WHAT THE TASK ASKS: Reproduce exactly the run of lines that begins with the one containing "Select 层次2 node in first dialog tree" and ends with the last line of the records, omitting pictures.

TASK DATA:
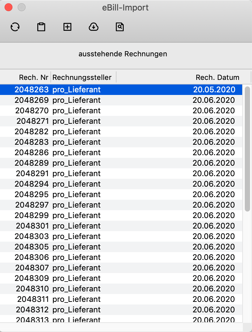The width and height of the screenshot is (252, 332).
Task: Select invoice row 2048297
Action: coord(121,205)
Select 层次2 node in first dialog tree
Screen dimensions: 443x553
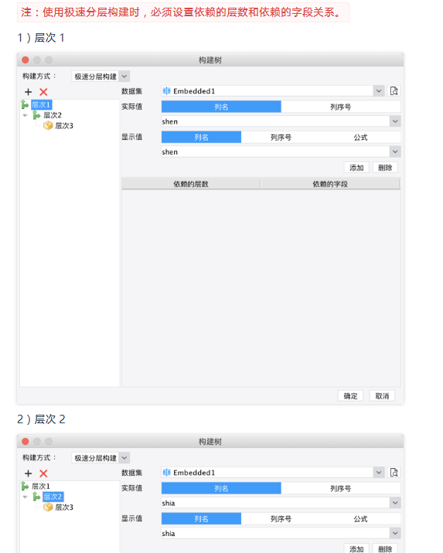(48, 115)
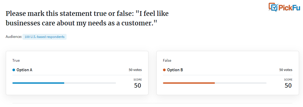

WRITTEN SOLUTION:
Select 层次2 node in first dialog tree
Screen dimensions: 443x553
(48, 115)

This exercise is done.